From 33293ea6053544b40db1a96af14bfddb9f41f427 Mon Sep 17 00:00:00 2001
From: Gaurav S Deshmukh <deshmukg@gilbreth-fe02.rcac.purdue.edu>
Date: Fri, 22 Sep 2023 11:53:27 -0400
Subject: [PATCH] Added AtomsDatapoint

---
 src/data.py | 98 +++++++++++++++++++++++++++++++++++++++++++++++++++++
 1 file changed, 98 insertions(+)

diff --git a/src/data.py b/src/data.py
index fb3ec17..c482e22 100644
--- a/src/data.py
+++ b/src/data.py
@@ -8,6 +8,7 @@
 import tqdm
 
 from ase.io import read
+from ase import Atoms
 from torch_geometric.data import Data, Dataset
 
 from utils import partition_structure, featurize_atoms
@@ -156,6 +157,103 @@ def processed_status(self):
         else:
             return False
 
+class AtomsDatapoints:
+    """Class to hold atomic structures as a datapoints (without targets).
+    
+    This main difference between this class and AtomsDataset is that this is
+    initialized with a list of atoms objects (as opposed to a directory with
+    files containing atomic structures) without any targets specified. This is
+    useful to make predictions on atomic structures for which true target values
+    are not known, i.e., previously unseen structures.
+    """
+    def __init__(self, atoms):
+        """Initialize an AtomsDatapoint.
+
+        Atomic structures provided in the list are initialized.
+
+        Paramters
+        ---------
+        atoms: ase.Atoms object or a list of ase.Atoms objects
+            Structures for which predictions are to be made.
+        """
+        # If single object, convert to list
+        if isinstance(atoms, Atoms):
+            atoms = [atoms]
+
+        # Save object
+        self.atoms = atoms
+        self.data = []
+
+    def process_data(self, z_cutoffs, node_features, edge_features, pad=False,
+                max_atoms=12, encoder=OneHotEncoder()):
+        """Process list of Atoms objects into PyTorch Data and save.
+
+        Each atomic structure in the root directory is partitioned based on the
+        given z_cutoffs and each partition is featurized according to the given
+        node_features and edge_features. The featurized graphs are converted
+        into Data objects and stored in the "processed" directory under root.
+
+        Parameters
+        ----------
+        z_cutoffs: list or np.ndarray
+            List of z-coordinates based on which atomic structures are
+            partitioned. The number of partitions is equal to one more than the
+            length of z_cutoffs.
+        node_features: list[list]
+            List of lists of node featurization methods to be used for each
+            partition. For e.g., specify [["atomic_number", "dband_center"], 
+            ["atomic_number", "reactivity"], ["atomic_number", "reactivity"]] for
+            a typical bulk + surface + adsorbate partition.

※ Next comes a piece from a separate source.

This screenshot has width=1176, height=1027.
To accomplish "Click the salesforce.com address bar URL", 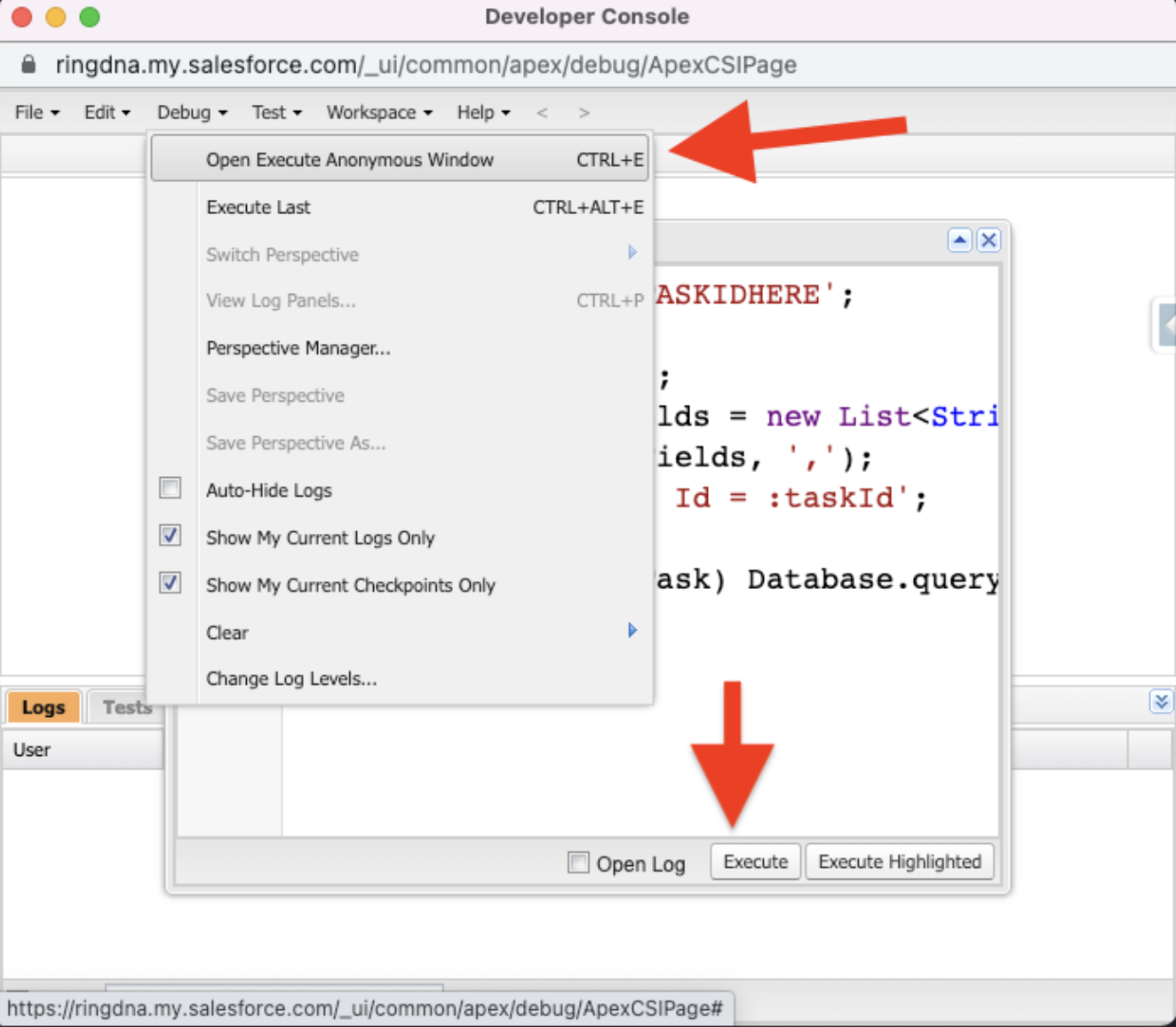I will (x=425, y=64).
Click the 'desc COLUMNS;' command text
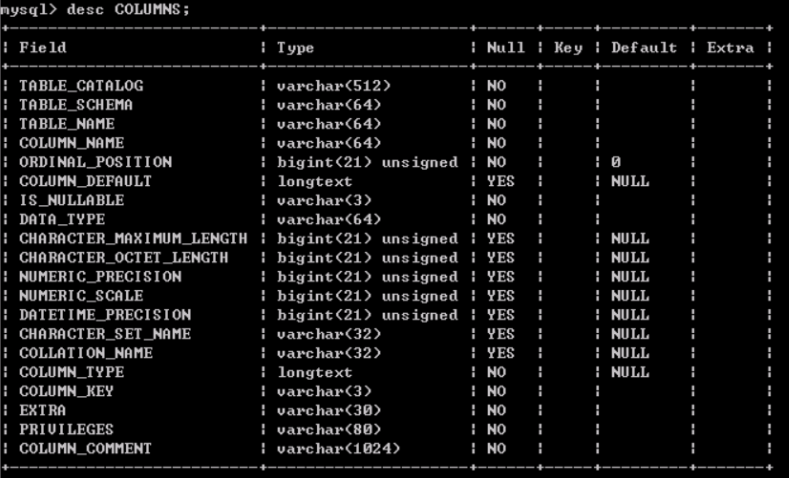 click(x=128, y=9)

+        edge_features: list[list]
+            List of lists of edge featurization methods to be used for each
+            partition. For e.g., specify [["bulk_bond_distance"], 
+            ["surface_bond_distance"], ["adsorbate_bond_distance"]] for
+            a typical bulk + surface + adsorbate partition.
+        pad: bool
+            Whether to pad the graph with empty nodes to make total nodes add
+            up to max_atoms
+        max_atoms: int
+            Maximum number of nodes in graph. Only used if pad is True.
+        encoder: OneHotEncoder object
+            Encoder to convert properties to vectors
+        """
+        # Iterate over files and process them
+        for atoms_obj in self.atoms:
+            # Partition structure
+            part_atoms = partition_structure(atoms_obj, z_cutoffs)
+
+            # Featurize partitions
+            data_objects = []
+            for j, part_idx in enumerate(part_atoms):
+                feat_dict = featurize_atoms(
+                    atoms_obj,
+                    part_idx,
+                    node_features=node_features[j],
+                    edge_features=edge_features[j],
+                    pad=pad,
+                    max_atoms=max_atoms,
+                    encoder=encoder
+                )
+
+                # Convert to Data object
+                data_obj = Data(
+                    x=feat_dict["node_tensor"],
+                    edge_index=feat_dict["edge_indices"],
+                    edge_attr=feat_dict["edge_tensor"],
+                )
+                data_objects.append(data_obj)
+
+            # Save data objects
+            self.data.append(data_objects)
+
+    def len(self):
+        """Return size of the dataset."""
+        return len(self.data)
+    
+    def get(self, i):
+        """Fetch the processed graph(s) at the i-th index."""
+        data_objects = self.data[i]
+        return data_objects
 
 if __name__ == "__main__":
     # Get path to root directory